[WHAT THIS TASK INVOLVES]
Every record is to be printed exactly as written; pictures are to be omitted.
-- WORKING DATA follows --
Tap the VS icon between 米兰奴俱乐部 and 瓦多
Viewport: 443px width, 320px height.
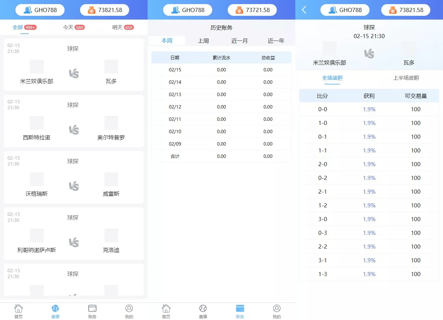(x=73, y=73)
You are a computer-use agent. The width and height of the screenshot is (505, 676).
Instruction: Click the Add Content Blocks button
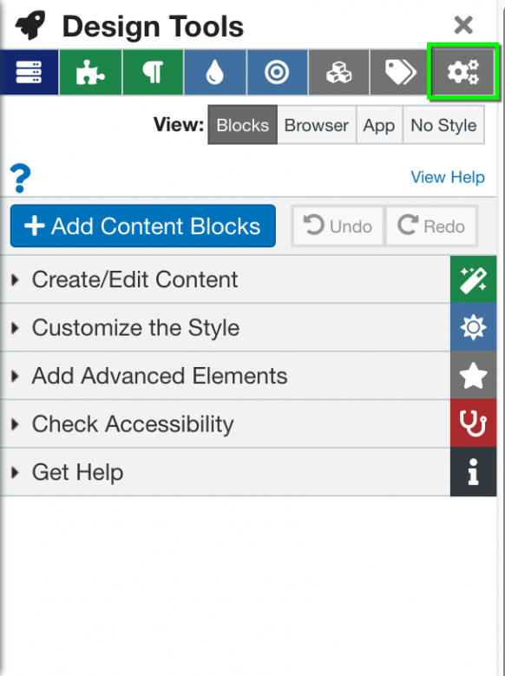pos(143,226)
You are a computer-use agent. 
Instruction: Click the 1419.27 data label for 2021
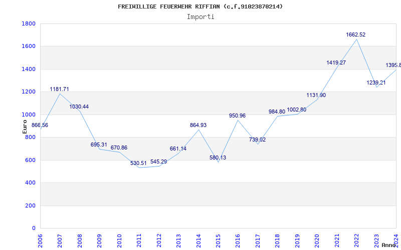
-- WORKING DATA concluded --
[OUTPUT OF THE EXERCISE]
Tap the VS icon between 米兰奴俱乐部 and 瓦多
Viewport: 443px width, 320px height.
(x=73, y=73)
You are a computer-use agent. The width and height of the screenshot is (505, 676).
Instruction: Click the Add Content Blocks button
pos(143,226)
You are a computer-use agent. 
Instruction: Click the 1419.27 data label for 2021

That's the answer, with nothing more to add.